BRIEF
Please repeat the entries below verbatim, from their first line up to and including the line that contains "will pyautogui.click(x=328, y=185).".

SOURCE MATERIAL

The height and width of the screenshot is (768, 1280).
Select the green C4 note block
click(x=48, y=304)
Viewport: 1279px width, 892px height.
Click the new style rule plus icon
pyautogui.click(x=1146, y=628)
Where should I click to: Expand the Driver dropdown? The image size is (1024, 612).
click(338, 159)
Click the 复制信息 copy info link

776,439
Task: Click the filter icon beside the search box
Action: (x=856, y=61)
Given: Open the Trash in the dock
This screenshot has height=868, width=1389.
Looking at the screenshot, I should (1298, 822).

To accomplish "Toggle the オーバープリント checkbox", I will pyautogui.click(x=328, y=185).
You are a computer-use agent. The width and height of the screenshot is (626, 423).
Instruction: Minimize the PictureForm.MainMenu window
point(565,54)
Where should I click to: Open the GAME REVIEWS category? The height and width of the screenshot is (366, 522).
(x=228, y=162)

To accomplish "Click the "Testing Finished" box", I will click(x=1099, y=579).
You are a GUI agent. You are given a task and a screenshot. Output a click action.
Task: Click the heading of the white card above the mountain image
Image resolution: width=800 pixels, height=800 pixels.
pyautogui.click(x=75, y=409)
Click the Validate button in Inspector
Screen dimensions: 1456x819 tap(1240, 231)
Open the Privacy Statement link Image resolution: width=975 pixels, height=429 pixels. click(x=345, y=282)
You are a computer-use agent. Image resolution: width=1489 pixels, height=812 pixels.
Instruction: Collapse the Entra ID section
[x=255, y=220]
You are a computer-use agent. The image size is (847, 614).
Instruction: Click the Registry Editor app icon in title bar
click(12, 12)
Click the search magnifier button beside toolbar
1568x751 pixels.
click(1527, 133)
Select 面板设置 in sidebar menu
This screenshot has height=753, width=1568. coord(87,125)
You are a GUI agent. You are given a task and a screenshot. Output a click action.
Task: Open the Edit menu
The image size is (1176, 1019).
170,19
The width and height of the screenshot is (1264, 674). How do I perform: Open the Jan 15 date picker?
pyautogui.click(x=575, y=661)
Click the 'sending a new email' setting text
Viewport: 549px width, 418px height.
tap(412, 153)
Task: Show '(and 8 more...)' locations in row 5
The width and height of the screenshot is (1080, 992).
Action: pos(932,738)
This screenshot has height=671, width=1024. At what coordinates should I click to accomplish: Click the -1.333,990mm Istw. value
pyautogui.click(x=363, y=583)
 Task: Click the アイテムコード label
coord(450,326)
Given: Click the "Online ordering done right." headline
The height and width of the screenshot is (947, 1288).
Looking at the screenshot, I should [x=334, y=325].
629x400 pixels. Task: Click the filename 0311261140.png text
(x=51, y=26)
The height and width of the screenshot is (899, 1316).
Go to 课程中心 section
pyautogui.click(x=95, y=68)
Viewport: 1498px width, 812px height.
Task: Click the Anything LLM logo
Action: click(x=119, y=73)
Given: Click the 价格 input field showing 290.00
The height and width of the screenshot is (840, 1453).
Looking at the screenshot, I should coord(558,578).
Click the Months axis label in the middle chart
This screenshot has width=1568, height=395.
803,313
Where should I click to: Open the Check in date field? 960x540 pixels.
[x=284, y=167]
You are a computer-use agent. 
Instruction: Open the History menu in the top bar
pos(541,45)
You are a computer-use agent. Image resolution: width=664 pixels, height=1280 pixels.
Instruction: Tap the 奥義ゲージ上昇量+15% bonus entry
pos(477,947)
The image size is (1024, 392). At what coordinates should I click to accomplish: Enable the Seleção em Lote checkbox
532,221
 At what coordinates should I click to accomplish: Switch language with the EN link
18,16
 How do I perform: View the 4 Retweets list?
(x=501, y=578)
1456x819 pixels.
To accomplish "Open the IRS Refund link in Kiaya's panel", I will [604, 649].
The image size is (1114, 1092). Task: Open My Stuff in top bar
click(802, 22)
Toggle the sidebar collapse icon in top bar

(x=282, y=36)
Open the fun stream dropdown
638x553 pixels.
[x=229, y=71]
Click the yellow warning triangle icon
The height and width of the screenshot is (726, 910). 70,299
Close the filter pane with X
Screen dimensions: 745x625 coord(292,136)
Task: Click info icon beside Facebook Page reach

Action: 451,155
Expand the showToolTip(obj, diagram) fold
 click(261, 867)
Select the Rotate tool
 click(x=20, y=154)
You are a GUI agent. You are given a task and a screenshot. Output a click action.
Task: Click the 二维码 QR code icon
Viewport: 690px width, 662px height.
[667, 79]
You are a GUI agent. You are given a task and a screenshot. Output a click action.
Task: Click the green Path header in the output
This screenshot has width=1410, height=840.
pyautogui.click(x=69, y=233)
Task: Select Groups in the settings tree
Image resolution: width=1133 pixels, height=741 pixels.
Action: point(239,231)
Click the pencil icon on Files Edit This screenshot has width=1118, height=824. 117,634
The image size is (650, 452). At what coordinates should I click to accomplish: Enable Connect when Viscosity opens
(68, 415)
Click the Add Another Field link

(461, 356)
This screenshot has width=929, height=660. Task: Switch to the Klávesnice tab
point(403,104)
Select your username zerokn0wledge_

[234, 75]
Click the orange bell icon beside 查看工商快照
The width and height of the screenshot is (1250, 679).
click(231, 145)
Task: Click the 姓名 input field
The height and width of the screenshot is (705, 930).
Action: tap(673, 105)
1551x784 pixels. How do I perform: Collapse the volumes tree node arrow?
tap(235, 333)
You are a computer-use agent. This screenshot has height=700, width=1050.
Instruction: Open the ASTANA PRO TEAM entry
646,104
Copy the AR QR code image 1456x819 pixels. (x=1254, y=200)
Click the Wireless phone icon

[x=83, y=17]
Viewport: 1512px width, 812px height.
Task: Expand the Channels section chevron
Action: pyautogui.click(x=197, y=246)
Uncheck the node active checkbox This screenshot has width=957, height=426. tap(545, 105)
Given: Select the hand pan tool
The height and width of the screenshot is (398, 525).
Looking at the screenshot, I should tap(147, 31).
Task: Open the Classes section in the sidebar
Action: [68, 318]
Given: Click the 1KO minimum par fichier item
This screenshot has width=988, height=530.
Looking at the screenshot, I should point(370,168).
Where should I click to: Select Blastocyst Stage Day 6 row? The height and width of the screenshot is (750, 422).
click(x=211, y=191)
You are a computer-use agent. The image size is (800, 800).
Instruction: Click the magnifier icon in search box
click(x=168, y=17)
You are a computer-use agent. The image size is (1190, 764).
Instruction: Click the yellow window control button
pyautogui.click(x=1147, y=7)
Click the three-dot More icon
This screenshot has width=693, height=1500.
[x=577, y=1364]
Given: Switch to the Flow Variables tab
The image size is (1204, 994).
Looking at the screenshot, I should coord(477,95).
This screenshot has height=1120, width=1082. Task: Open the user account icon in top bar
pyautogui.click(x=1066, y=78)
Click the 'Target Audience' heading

REPLY
The height and width of the screenshot is (768, 1280).
Select the green C4 note block
click(x=48, y=304)
Viewport: 1279px width, 892px height.
Click the new style rule plus icon
pyautogui.click(x=1146, y=628)
Where should I click to: Expand the Driver dropdown? The image size is (1024, 612).
click(338, 159)
Click the 复制信息 copy info link

776,439
Task: Click the filter icon beside the search box
Action: (x=856, y=61)
Given: Open the Trash in the dock
This screenshot has height=868, width=1389.
Looking at the screenshot, I should (1298, 822).

To accomplish "Toggle the オーバープリント checkbox", I will pyautogui.click(x=328, y=185).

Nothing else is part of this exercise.